EXERCISE DIRECTIONS | Transcribe, word for word and without additions, each line below from the one containing "Image resolution: width=1728, height=2132." through the one containing "Contact (1406, 37)", both ends included.

DATA FOR REVIEW |

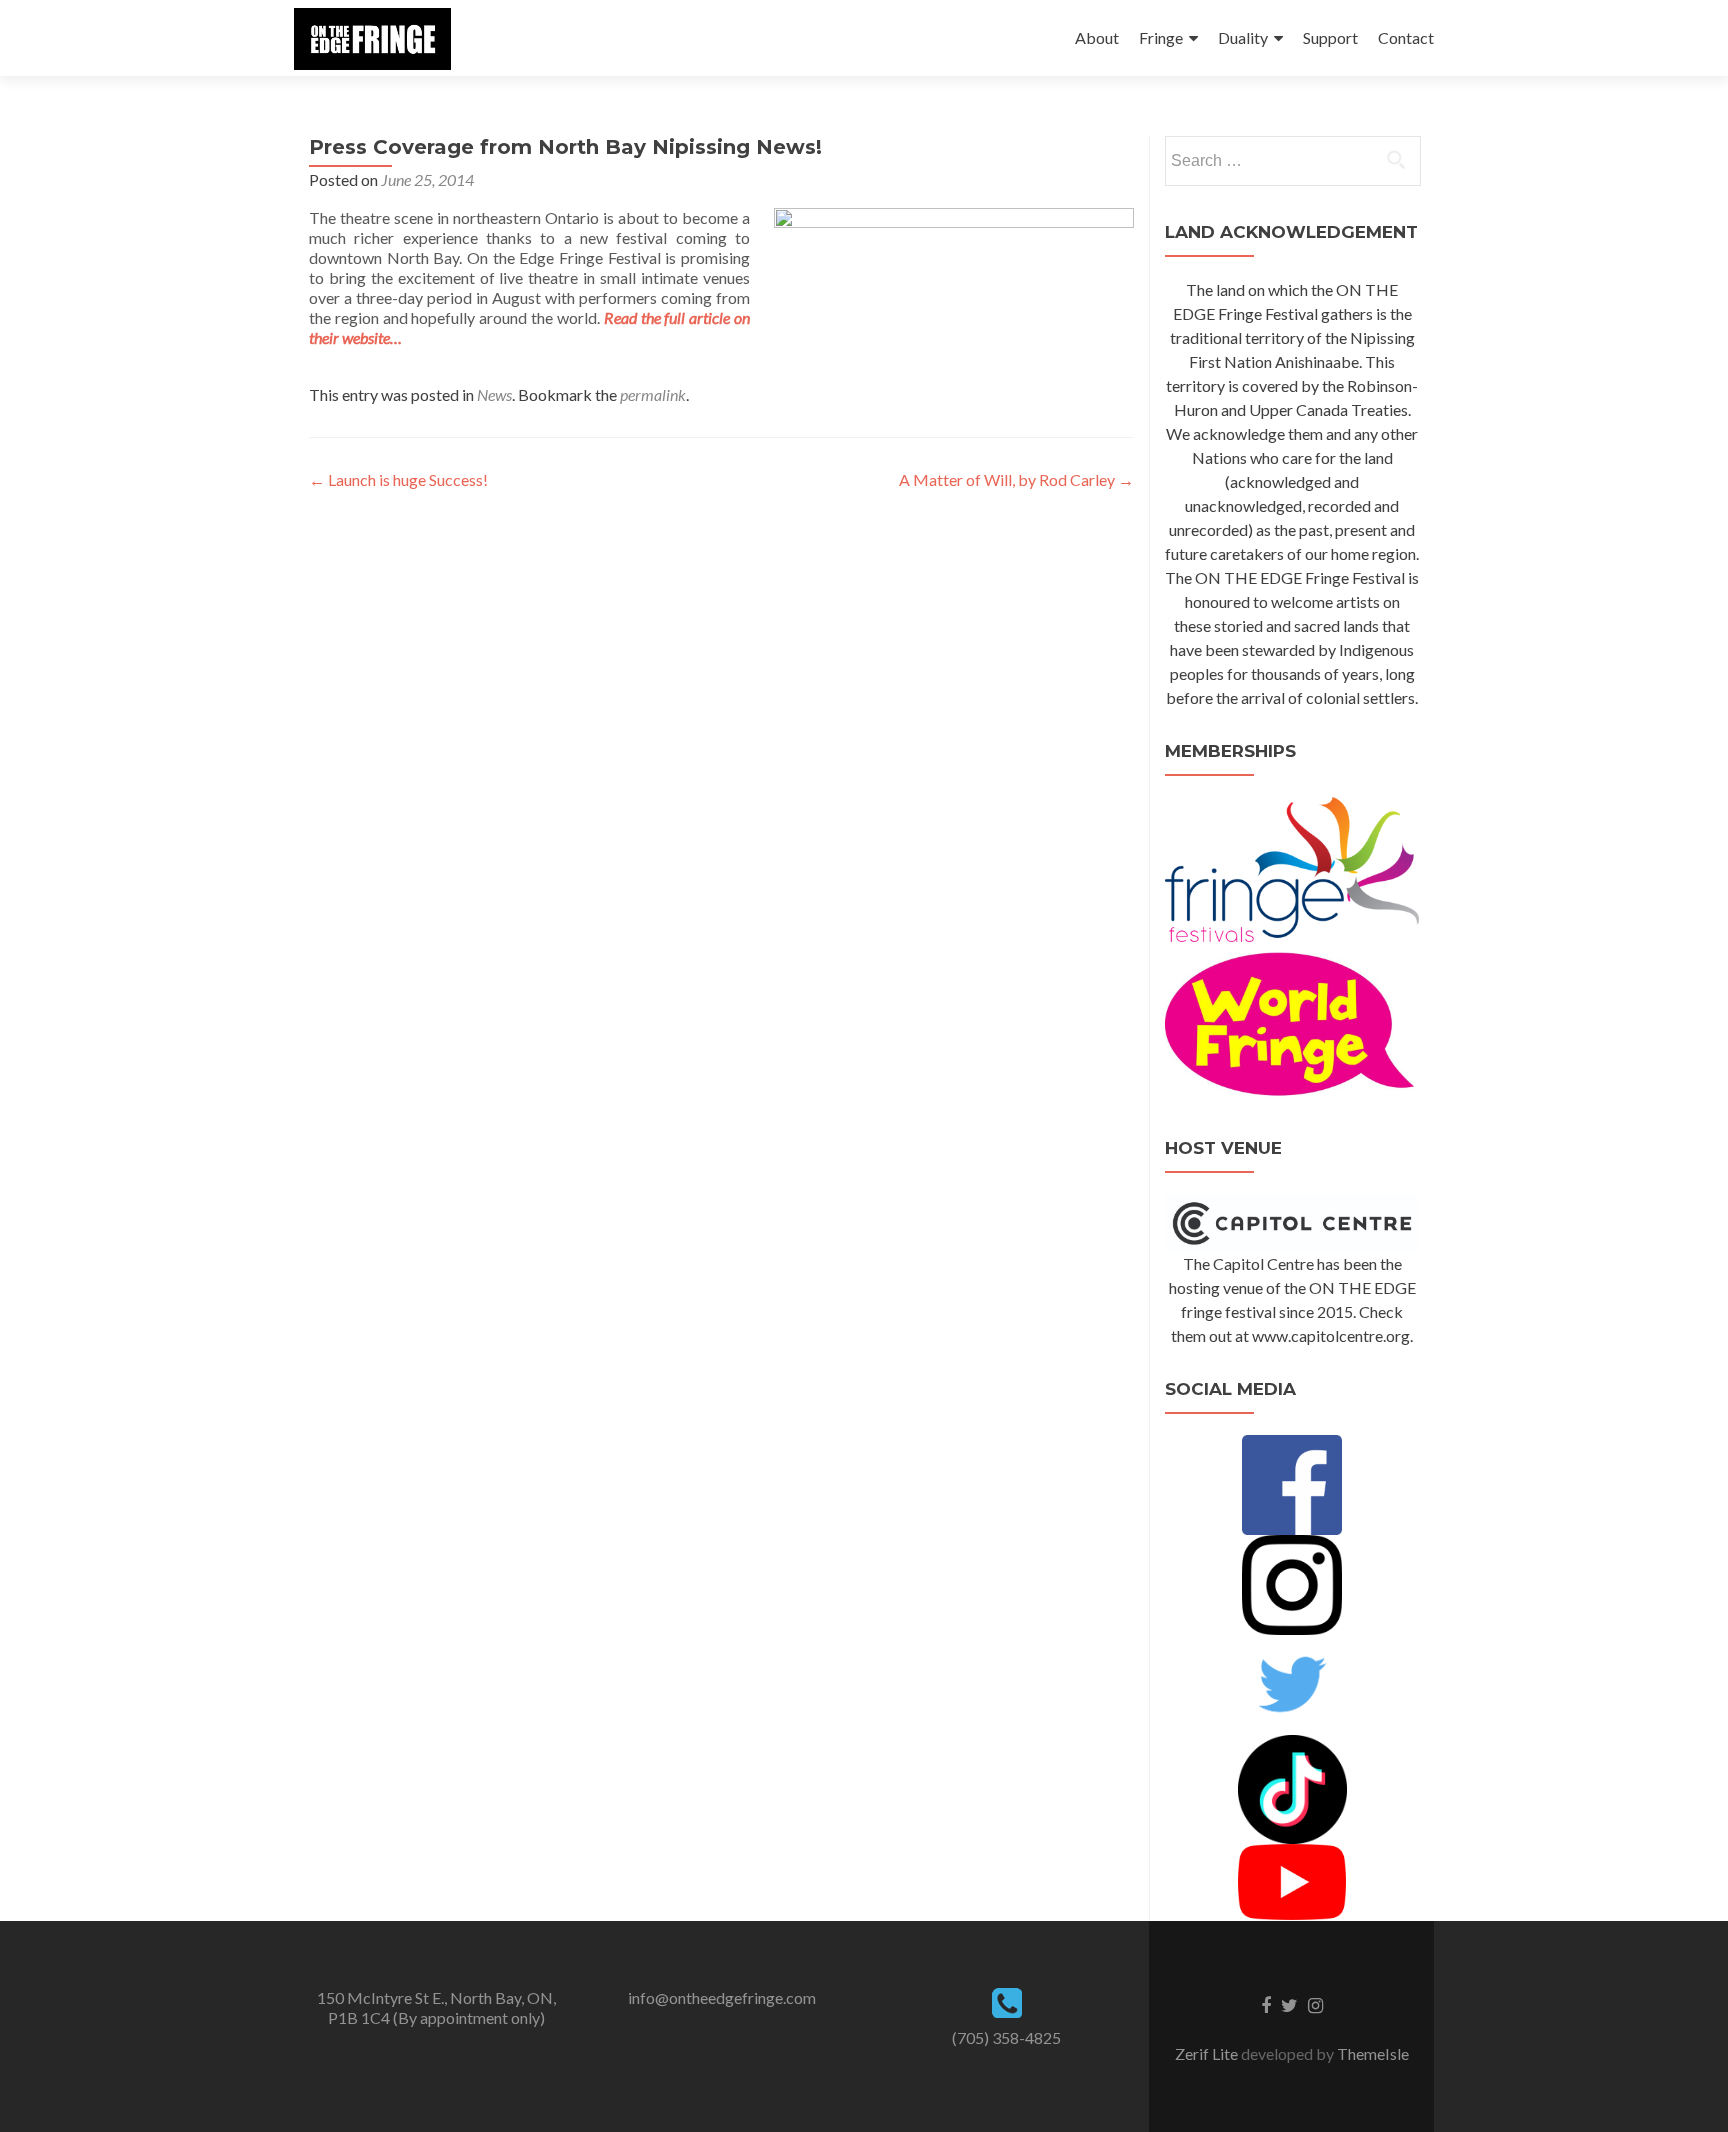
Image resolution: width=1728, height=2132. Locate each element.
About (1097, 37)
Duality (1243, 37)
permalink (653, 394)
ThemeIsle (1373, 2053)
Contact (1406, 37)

...

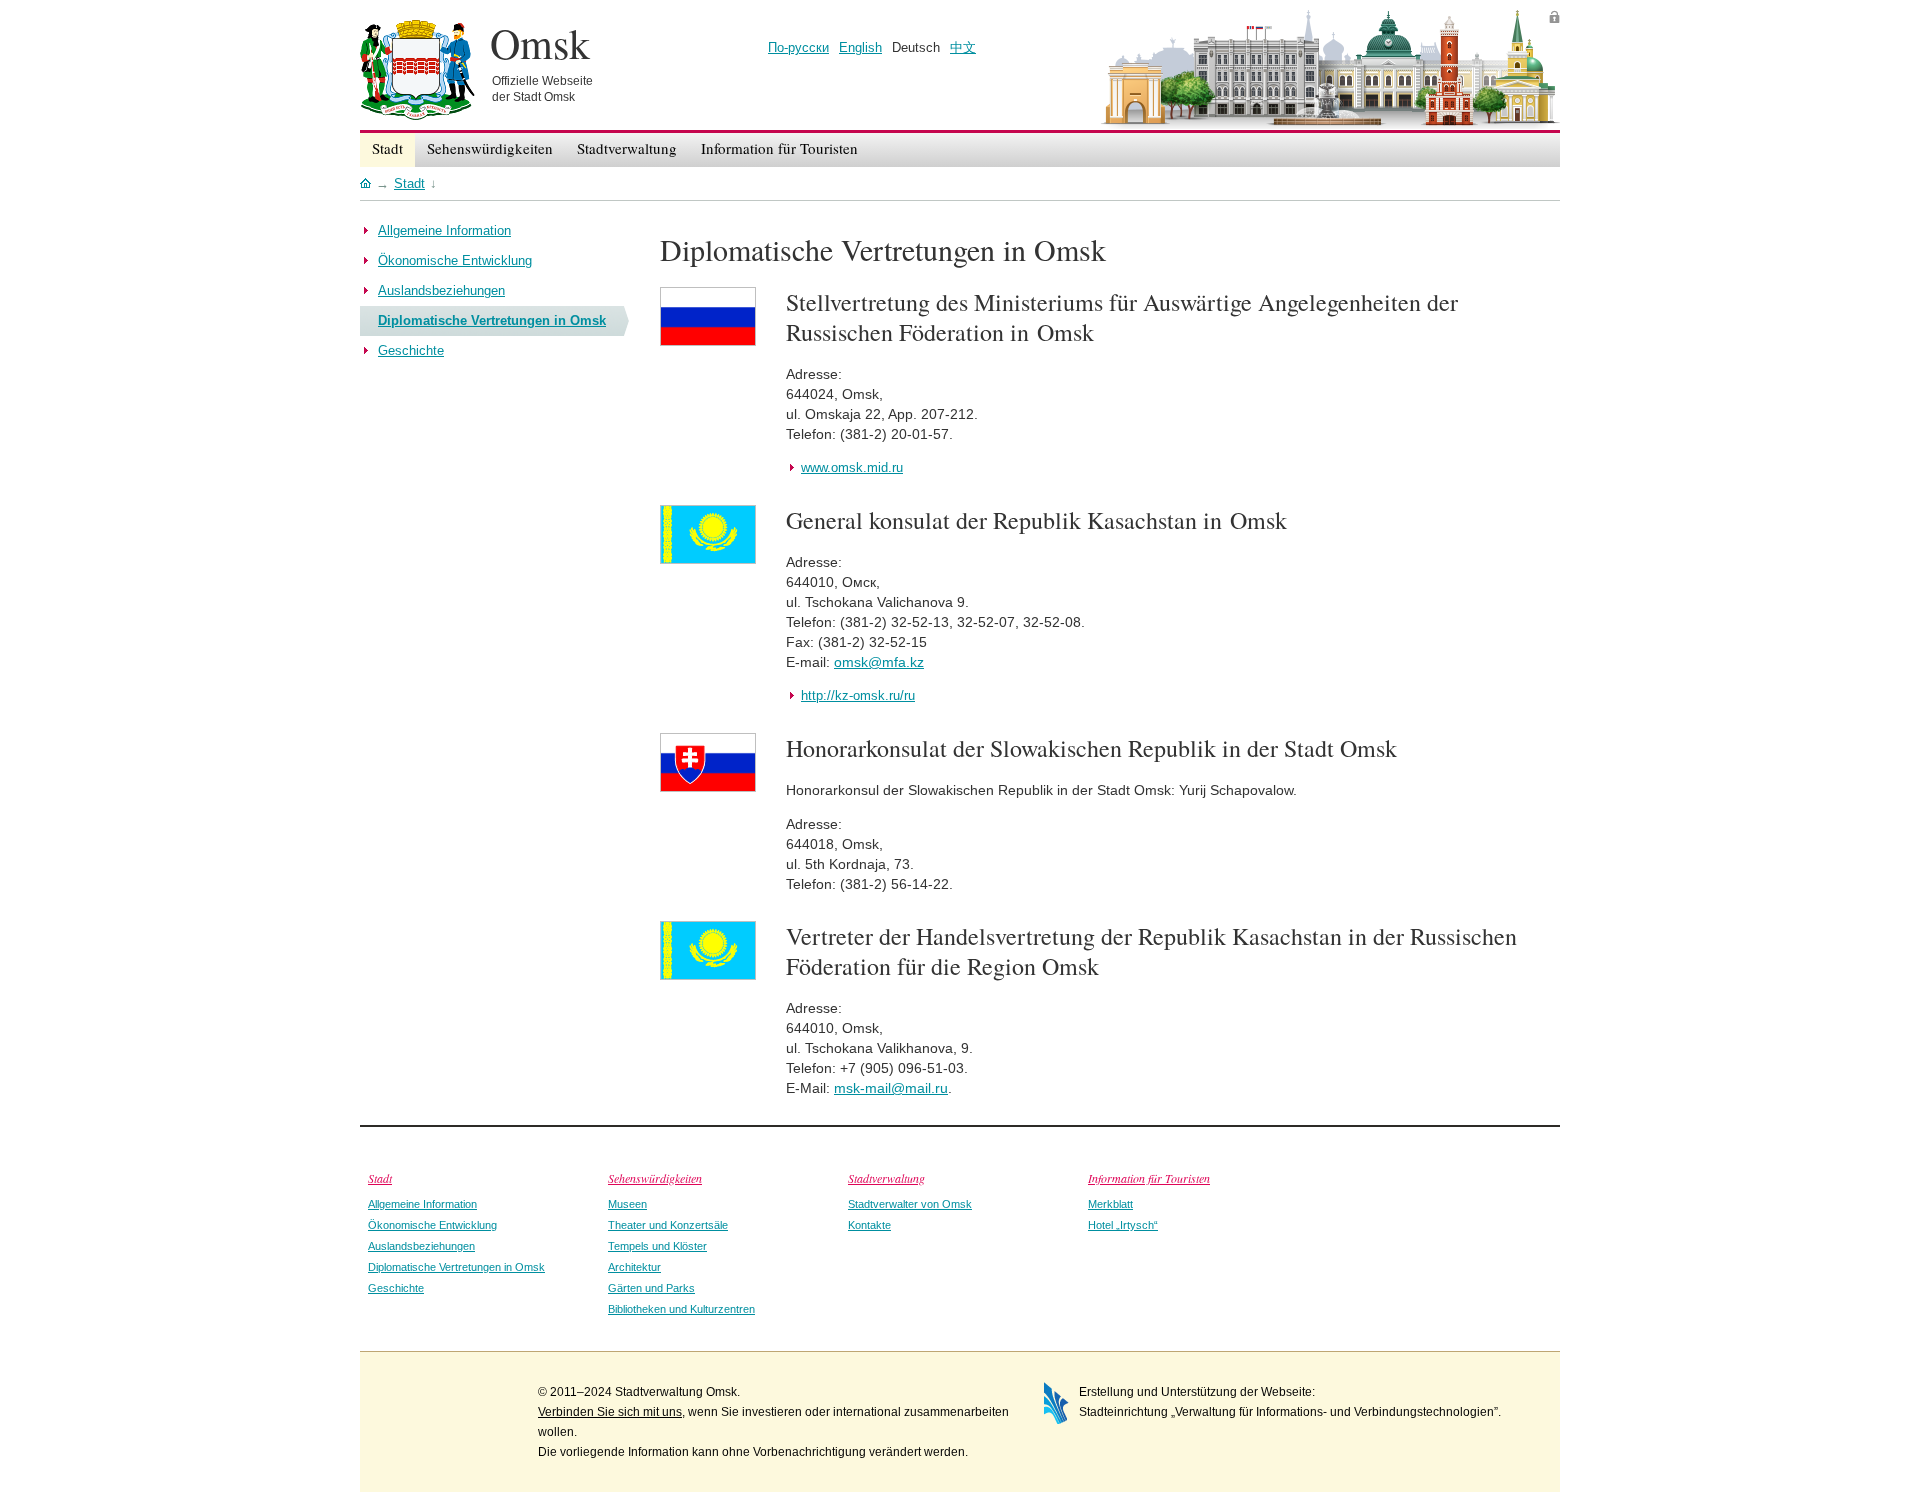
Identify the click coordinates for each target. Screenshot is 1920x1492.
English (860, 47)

EXPECTED ANSWER |
Image resolution: width=1728, height=2132. Locate each element.
About (1097, 37)
Duality (1243, 37)
permalink (653, 394)
ThemeIsle (1373, 2053)
Contact (1406, 37)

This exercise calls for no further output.